DOCUMENT PASSAGE
The National Weather Service rated the tornado as an EF-3 on the Enhanced Fujita scale, which means top winds between 135 mph and 150 mph.
Van’s website says the town covers some 3 square miles and is home to more than 2,300 people. Approximately 53,000 people live in Van Zandt County, east of Dallas.
Allen said between 50 and 100 homes were damaged. The elementary school and intermediate school had “significant damage.”
“Every bit of that can be replaced,” Van Independent School District Superintendent Don Dunn said. “We feel very blessed that this did not happen during a school day.”
Van’s schools were closed Monday because of the storm damage, the district Facebook page said, and will be closed again Tuesday.
Emergency workers use ATVs to rescue walking wounded
Aerial footage from CNN affiliate KTVT over Van showed roofless homes, mud-covered streets and downed trees across residential areas. People walked around, surveying the damage clearing mounds of debris from their yards and roads.
“It’s just something that you never expect,” Mayor Dean Stone said Monday.
Some homes appeared to have been ripped from their foundations, or flattened, with only wooden beams jutting skyward.
“Damages range from completely destroyed homes, damaged homes, to trees and power lines down,” Allen said. “The initial response of emergency responders was to locate and identify any injured individuals.”
The Van city Facebook page directs anyone looking to donate items to the Red Cross or help with cleanup to report to a command center at the fire department.
The Red Cross is helping emergency officials and has set up a shelter and triage area at the First Baptist Church. Teams on foot and on ATVs were rescuing the walking wounded.
The Van Fire Department said on its Facebook page that a second storm cell struck around 10:30 p.m., and sirens sounded again to warn emergency officials in the field to take cover. The department said the area was not safe and urged people to stay away and off the roads.
Widespread storms wreak havoc
Fierce storms battered the center of the United States all weekend, causing damage from South Dakota and Iowa down to Texas.
Two people were killed when a storm hit a trailer park in Nashville, Arkansas, Howard County Emergency Management coordinator Sonny Raulerson said Monday.
The pair was identified as Melissa and Michael Mooneyhan, according to the Howard County Coroner John Gray.
A young child identified as their daughter was found alive near their bodies. She was taken to a local hospital but did not appear to have any serious injuries. A tornado warning had been in effect in the area.

THE DATA
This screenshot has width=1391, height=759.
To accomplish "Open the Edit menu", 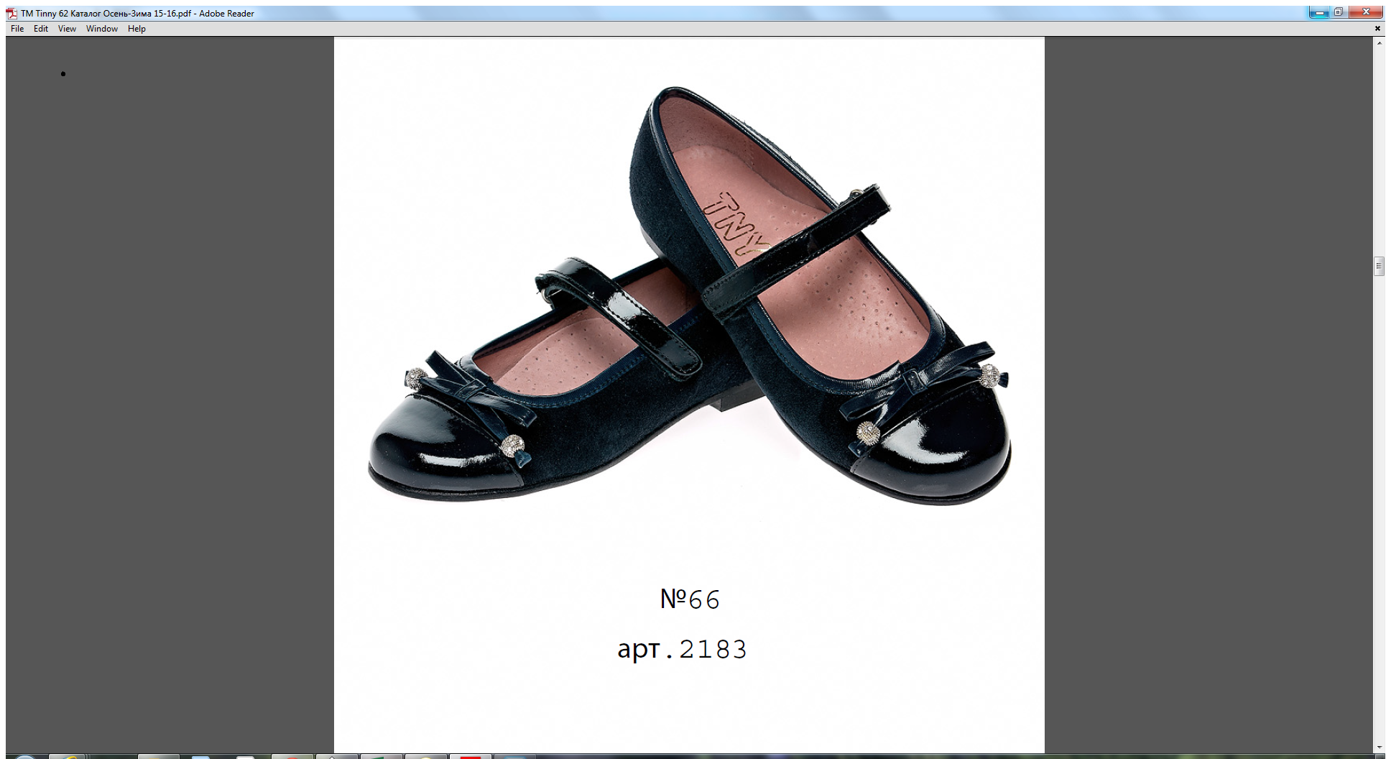I will (x=41, y=29).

REQUIREMENT 1
Transcribe the tornado article from "Widespread storms wreak" up to and including "Coroner John Gray.".
REQUIREMENT 2
Based on the tornado article, say whether each statement agrees with it, and answer yes or no along with the deciding words quoted from the article. (a) The National Weather Service rated the tornado an EF-3. (b) Van's schools were set to reopen on Tuesday. (c) The Red Cross set up its shelter at the fire department.
REQUIREMENT 3
List every U.S. state that the tornado article names.
The data come from a separate source, not from the tornado article.

ANSWER 1
Widespread storms wreak havoc
Fierce storms battered the center of the United States all weekend, causing damage from South Dakota and Iowa down to Texas.
Two people were killed when a storm hit a trailer park in Nashville, Arkansas, Howard County Emergency Management coordinator Sonny Raulerson said Monday.
The pair was identified as Melissa and Michael Mooneyhan, according to the Howard County Coroner John Gray.

ANSWER 2
(a) Yes: "The National Weather Service rated the tornado as an EF-3 on the Enhanced Fujita scale"
(b) No: "will be closed again Tuesday"
(c) No: "has set up a shelter and triage area at the First Baptist Church"

ANSWER 3
South Dakota, Iowa, Texas, Arkansas